**Exercise instructions**
Print the records exactly. Every mark must remain.

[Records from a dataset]

::::

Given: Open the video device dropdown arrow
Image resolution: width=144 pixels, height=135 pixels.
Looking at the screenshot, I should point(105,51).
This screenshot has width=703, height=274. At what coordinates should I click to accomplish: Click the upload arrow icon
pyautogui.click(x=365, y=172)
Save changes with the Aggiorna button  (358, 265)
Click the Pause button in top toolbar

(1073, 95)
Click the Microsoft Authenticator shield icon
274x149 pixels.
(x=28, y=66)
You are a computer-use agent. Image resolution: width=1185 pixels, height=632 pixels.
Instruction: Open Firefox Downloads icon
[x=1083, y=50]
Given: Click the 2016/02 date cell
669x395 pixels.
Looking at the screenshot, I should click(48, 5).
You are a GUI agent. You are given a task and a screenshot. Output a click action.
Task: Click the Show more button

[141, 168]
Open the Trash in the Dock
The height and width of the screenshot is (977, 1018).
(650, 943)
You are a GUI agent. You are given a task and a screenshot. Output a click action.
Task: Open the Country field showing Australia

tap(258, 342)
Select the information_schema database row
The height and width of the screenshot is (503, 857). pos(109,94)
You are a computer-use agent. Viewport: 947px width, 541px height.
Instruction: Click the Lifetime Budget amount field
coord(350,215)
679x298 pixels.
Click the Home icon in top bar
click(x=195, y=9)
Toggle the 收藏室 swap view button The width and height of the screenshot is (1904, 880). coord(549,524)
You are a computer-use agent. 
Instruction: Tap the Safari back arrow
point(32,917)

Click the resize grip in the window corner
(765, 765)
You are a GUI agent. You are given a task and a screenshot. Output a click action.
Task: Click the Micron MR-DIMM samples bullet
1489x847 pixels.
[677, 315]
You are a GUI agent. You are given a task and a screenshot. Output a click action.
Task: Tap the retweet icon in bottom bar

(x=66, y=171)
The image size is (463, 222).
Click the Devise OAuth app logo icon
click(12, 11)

::::

**Exercise response**
Given: Open the video device dropdown arrow
Image resolution: width=144 pixels, height=135 pixels.
Looking at the screenshot, I should point(105,51).
This screenshot has width=703, height=274. At what coordinates should I click to accomplish: Click the upload arrow icon
pyautogui.click(x=365, y=172)
Save changes with the Aggiorna button  (358, 265)
Click the Pause button in top toolbar

(1073, 95)
Click the Microsoft Authenticator shield icon
274x149 pixels.
(x=28, y=66)
You are a computer-use agent. Image resolution: width=1185 pixels, height=632 pixels.
Instruction: Open Firefox Downloads icon
[x=1083, y=50]
Given: Click the 2016/02 date cell
669x395 pixels.
Looking at the screenshot, I should click(48, 5).
You are a GUI agent. You are given a task and a screenshot. Output a click action.
Task: Click the Show more button

[141, 168]
Open the Trash in the Dock
The height and width of the screenshot is (977, 1018).
(650, 943)
You are a GUI agent. You are given a task and a screenshot. Output a click action.
Task: Open the Country field showing Australia

tap(258, 342)
Select the information_schema database row
The height and width of the screenshot is (503, 857). pos(109,94)
You are a computer-use agent. Viewport: 947px width, 541px height.
Instruction: Click the Lifetime Budget amount field
coord(350,215)
679x298 pixels.
Click the Home icon in top bar
click(x=195, y=9)
Toggle the 收藏室 swap view button The width and height of the screenshot is (1904, 880). coord(549,524)
You are a computer-use agent. 
Instruction: Tap the Safari back arrow
point(32,917)

Click the resize grip in the window corner
(765, 765)
You are a GUI agent. You are given a task and a screenshot. Output a click action.
Task: Click the Micron MR-DIMM samples bullet
1489x847 pixels.
[677, 315]
You are a GUI agent. You are given a task and a screenshot. Output a click action.
Task: Tap the retweet icon in bottom bar

(x=66, y=171)
The image size is (463, 222).
Click the Devise OAuth app logo icon
click(12, 11)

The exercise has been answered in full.